» **Text segment**:
····················
🇯🇵 日本語 🇬🇧 English 🇨🇳 中文 🇲🇾 Bahasa Melayu

The True Responsible Party for IT Department Issues

IT Organization

Introduction

Discussions surrounding the Information Systems (IS) department often conclude with criticisms directed at the front lines, such as “lack of skills,” “weak business understanding,” “being too defensive,” or “absence of a transformation mindset.” Yet, the problems persist. This article analyzes this recurring pattern and clarifies the true responsible party for IS issues—not by criticizing individuals or departments, but from the perspective of management decisions and organizational design.

Why Do IS Issues Always Become “Problems with the Front Line”?

When IS-related problems are raised, the conversation tends to converge on solutions like “talent development,” “mindset change,” or “skill enhancement.” This is not because the IS department is uniquely problematic. Unless the locus of responsibility is placed on “structure” or “decision-making processes,” problems will inevitably be attributed to the visible “individuals” or “front line.” Discussing problems without questioning the structure leaves only the daily-operating front line as an explainable target.

The IS Department Is Not the “Party That Chose Not to Decide”

In many cases, the IS department has operated without the authority to define the purpose of IT investments or to make investment decisions and set priorities. Under these conditions, the only possible role is “operations”—running what has been decided upon stably and without incident. In other words, the IS department is not a party that abdicated its judgment; it is a party that was never given the role and authority to “decide” by management in the first place.

Who Should Have Been “Deciding” About IT All Along?
····················
» **Problems to solve**:
(A) List the criticisms that, according to the opening paragraph of the article above, are directed at the front lines in discussions about the Information Systems department.
(B) Echo the article above word for word, from "When IS-related problems" up to and including "an explainable target.".
····················
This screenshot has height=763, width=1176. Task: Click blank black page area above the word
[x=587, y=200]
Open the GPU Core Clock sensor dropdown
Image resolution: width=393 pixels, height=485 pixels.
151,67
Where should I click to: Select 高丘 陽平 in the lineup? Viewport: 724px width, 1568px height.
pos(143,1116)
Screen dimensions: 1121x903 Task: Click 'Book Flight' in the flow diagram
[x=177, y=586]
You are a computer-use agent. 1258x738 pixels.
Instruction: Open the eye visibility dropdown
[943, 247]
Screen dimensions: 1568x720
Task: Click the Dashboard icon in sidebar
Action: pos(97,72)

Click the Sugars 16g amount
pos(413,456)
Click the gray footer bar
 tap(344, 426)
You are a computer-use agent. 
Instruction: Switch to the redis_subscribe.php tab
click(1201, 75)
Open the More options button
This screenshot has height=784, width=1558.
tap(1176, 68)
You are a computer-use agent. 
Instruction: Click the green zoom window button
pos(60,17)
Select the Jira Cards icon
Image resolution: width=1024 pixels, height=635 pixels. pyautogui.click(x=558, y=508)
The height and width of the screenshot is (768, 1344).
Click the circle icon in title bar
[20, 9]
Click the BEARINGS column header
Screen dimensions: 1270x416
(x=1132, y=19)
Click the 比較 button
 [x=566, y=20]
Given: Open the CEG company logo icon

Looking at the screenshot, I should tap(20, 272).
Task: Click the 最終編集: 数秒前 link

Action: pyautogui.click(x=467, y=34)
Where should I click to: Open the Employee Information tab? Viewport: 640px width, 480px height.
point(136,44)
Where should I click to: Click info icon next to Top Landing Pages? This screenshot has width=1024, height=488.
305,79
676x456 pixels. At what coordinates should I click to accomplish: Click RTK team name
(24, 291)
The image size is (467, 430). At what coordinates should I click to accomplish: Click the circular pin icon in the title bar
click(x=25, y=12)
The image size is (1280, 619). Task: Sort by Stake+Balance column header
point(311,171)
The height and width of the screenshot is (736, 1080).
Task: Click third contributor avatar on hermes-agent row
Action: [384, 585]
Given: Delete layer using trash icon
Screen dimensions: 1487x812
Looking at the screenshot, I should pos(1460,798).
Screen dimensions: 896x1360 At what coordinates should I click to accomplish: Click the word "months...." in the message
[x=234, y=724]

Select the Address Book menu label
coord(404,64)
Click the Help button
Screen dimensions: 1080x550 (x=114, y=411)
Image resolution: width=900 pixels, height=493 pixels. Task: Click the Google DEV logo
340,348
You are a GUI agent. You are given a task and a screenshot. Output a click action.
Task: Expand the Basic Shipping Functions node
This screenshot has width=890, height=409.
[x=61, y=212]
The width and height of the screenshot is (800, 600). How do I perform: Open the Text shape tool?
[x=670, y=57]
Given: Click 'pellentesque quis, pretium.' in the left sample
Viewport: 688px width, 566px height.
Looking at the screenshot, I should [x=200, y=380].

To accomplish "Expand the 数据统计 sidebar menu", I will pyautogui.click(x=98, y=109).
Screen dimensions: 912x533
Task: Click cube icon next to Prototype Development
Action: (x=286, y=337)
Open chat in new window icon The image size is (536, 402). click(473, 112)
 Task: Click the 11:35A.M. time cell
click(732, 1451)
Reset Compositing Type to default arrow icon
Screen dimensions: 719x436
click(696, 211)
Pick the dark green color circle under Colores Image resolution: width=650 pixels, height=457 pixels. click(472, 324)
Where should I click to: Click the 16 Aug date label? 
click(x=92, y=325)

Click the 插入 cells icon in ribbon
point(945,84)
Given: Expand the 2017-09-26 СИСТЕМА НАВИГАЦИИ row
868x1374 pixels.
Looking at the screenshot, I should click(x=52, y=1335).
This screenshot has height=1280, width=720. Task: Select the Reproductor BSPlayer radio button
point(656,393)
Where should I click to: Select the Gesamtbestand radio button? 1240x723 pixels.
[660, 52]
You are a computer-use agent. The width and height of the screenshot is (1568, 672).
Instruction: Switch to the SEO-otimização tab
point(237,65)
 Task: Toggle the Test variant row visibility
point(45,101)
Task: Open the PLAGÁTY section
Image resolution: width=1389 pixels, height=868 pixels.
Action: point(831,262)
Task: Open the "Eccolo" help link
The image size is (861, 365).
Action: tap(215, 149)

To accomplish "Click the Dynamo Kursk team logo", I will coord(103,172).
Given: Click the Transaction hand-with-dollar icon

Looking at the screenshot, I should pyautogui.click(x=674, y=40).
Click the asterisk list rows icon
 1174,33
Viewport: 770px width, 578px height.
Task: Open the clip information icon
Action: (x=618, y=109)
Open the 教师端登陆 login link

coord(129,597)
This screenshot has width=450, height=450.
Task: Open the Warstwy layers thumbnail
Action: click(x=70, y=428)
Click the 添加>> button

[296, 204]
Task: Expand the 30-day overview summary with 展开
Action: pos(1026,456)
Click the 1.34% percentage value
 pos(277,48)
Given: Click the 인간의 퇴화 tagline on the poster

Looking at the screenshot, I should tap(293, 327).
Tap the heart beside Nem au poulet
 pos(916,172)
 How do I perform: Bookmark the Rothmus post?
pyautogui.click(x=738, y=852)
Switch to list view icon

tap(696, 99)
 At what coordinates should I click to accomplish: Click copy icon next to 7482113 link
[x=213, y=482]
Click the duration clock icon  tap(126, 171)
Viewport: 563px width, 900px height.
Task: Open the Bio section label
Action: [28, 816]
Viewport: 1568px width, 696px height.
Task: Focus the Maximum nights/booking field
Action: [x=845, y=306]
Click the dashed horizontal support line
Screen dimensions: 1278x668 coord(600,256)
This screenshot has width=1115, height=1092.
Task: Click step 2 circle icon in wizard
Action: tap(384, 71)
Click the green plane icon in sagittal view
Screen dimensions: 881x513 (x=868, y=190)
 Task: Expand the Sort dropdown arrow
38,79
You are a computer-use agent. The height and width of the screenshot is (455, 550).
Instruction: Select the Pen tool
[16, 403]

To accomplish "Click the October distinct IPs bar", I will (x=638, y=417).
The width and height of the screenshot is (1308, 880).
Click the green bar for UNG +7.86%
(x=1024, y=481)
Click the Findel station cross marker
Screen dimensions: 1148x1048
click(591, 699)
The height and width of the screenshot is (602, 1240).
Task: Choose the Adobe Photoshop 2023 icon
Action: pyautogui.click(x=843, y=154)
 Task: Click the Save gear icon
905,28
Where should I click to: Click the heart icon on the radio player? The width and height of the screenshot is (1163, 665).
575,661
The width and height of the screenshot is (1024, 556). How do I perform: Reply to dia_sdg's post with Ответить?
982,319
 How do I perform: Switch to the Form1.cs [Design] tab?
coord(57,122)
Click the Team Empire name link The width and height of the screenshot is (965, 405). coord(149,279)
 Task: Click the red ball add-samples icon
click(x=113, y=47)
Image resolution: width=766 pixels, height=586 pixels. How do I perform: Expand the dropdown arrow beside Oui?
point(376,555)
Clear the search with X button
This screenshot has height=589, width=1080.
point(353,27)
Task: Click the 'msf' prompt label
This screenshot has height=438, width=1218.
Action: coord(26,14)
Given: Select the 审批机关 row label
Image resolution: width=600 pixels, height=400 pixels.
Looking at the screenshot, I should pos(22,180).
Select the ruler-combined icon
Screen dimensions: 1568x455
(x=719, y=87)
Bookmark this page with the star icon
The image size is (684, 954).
····················
» **Solutions to the exercise**:
(A)
- lack of skills
- weak business understanding
- being too defensive
- absence of a transformation mindset

(B)
When IS-related problems are raised, the conversation tends to converge on solutions like “talent development,” “mindset change,” or “skill enhancement.” This is not because the IS department is uniquely problematic. Unless the locus of responsibility is placed on “structure” or “decision-making processes,” problems will inevitably be attributed to the visible “individuals” or “front line.” Discussing problems without questioning the structure leaves only the daily-operating front line as an explainable target.